## Work instruction
In the passage titled "An additional loyalty check," what post was Vladimir Svet confirmed in after he publicly declared that Crimea belongs to Ukraine?

## Selected passage
An additional loyalty check
The new minister, Vladimir Svet, also faced the need to explicitly state his foreign policy position. For him, such a test of loyalty was the question of who Crimea belongs to. This question was asked in one of the interviews four years ago when Svet became the head of Lasnamäe. The answer was not straightforward: "What Crimea should be is like beauty in the eyes of the beholder. From the perspective of Russians, Crimea is an integral part of Russia; from the perspective of Ukrainians, it is an integral part of Ukraine. I can say two things that I believe. First, I believe that the majority of Crimea's population likely saw themselves more as part of Russia. And second, the way Russia took Crimea from Ukraine is not something that should happen in the world."
In 2018, such an answer from a Master of Law, former advisor to the Chancellor of Justice, and city official did not attract much attention, but after 2022, it raised questions for a politician aspiring to be a minister. For instance, the leader of "Fatherland," Urmas Reinsalu, stated that Svet's candidacy was doubtful. "In the current military situation, considering that he previously expressed the opinion that Crimea is, in fact, part of Russia, and that most Crimeans support Crimea joining Russia, if such a person ends up in the government at this time, it can be misinterpreted," Reinsalu told Estonian Broadcasting.
Under public pressure, Vladimir Svet had to publicly declare that Crimea belongs to Ukraine, and he was confirmed as the Minister of Infrastructure. He does not see a big problem with Russian-speaking politicians having to undergo additional loyalty checks, despite the fact that such demands are not made to politicians of Estonian origin.
"Well, yes, you could ask Tunne Kelam what he did in the Communist Party of the Soviet Union (former MEP and presidential candidate from the 'Union of Pro Patria and Res Publica' Tunne Kelam twice unsuccessfully tried to join the CPSU - ed.)," he jokes, "but I think this is, in a way, a sign of the times we live in. I understand why these questions are asked of me and why this loyalty test needs to be passed."
According to him, there is no problem with this for government-level politicians. "But it is abnormal when ordinary people face this problem because it alienates them, makes them isolate themselves in society, and this does not lead to anything good, in my opinion," he noted in a conversation with Veridica.
He agrees that ethnic origin seems to impose additional obligations on a Russian politician, including, for example, integrating Russians into Estonian society. "On the other hand, I sincerely hope that for most residents of Tallinn, I am primarily not Russian but someone who complicated their life with tram construction," he laughs.
"The role of politicians is to be citizens of the country, wishing it prosperity. It does not matter what nationality these politicians are; what matters is how they serve their multinational people," Tatyana Lavrova agrees with him. Meanwhile, the elder of Lasnamäe has still not been found, and the Social Democrats continue to search for promising Russian-speaking politicians.

## Source data
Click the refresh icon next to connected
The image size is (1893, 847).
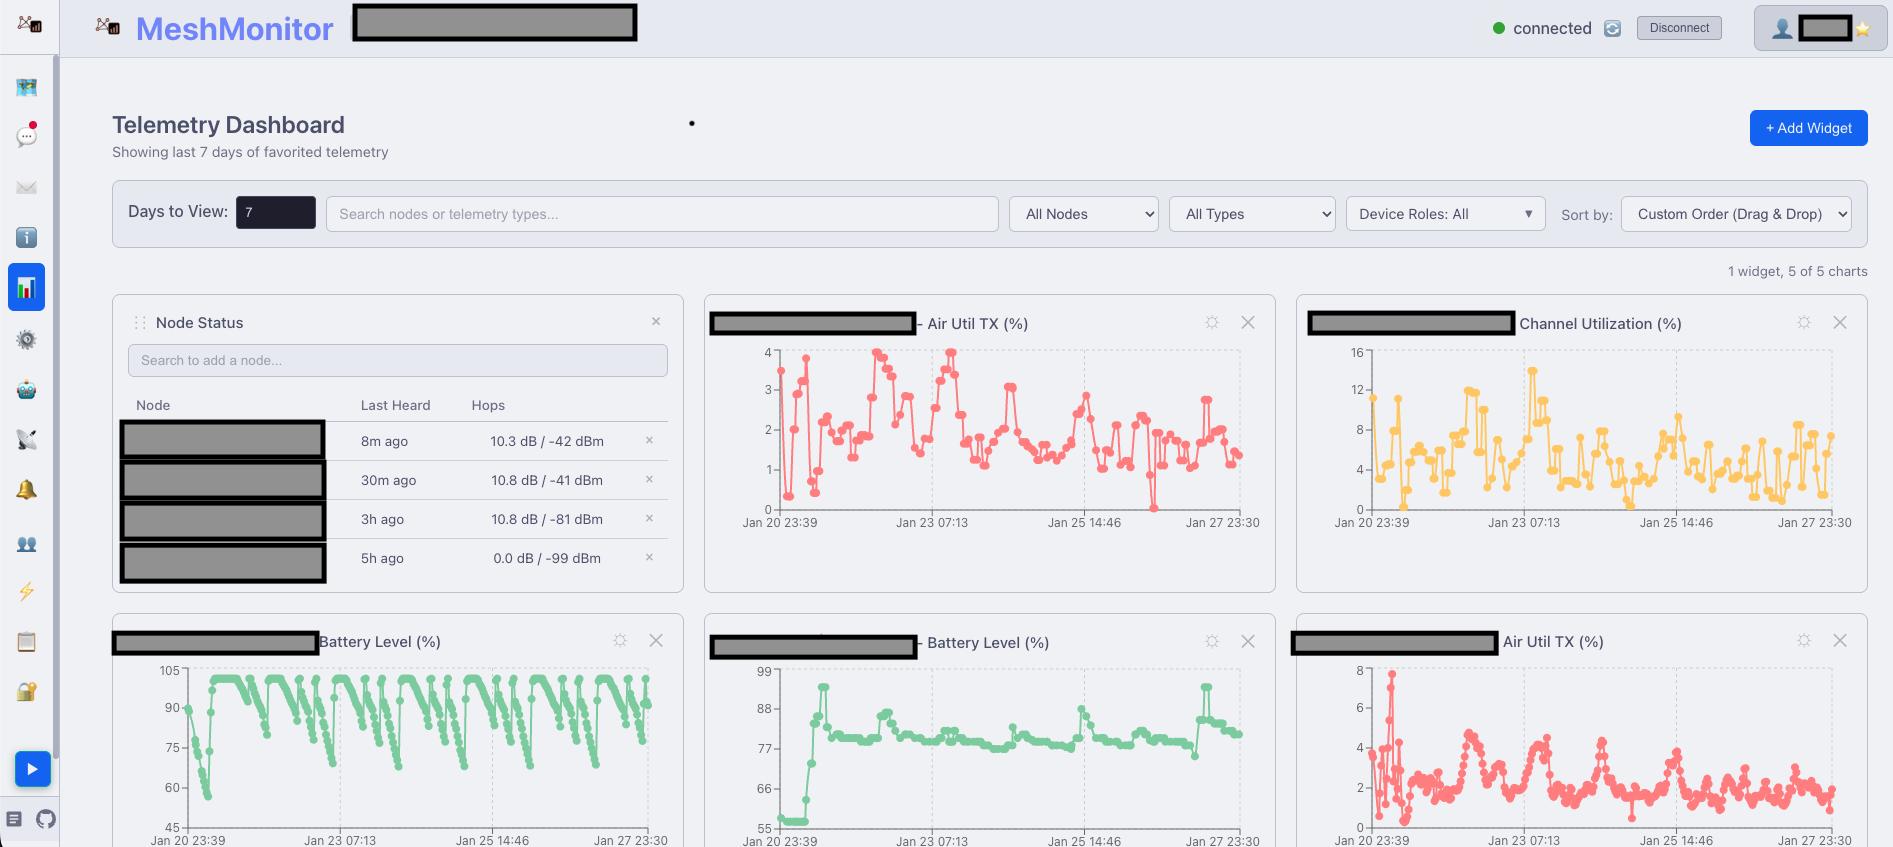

## Result for this task
Minister of Infrastructure.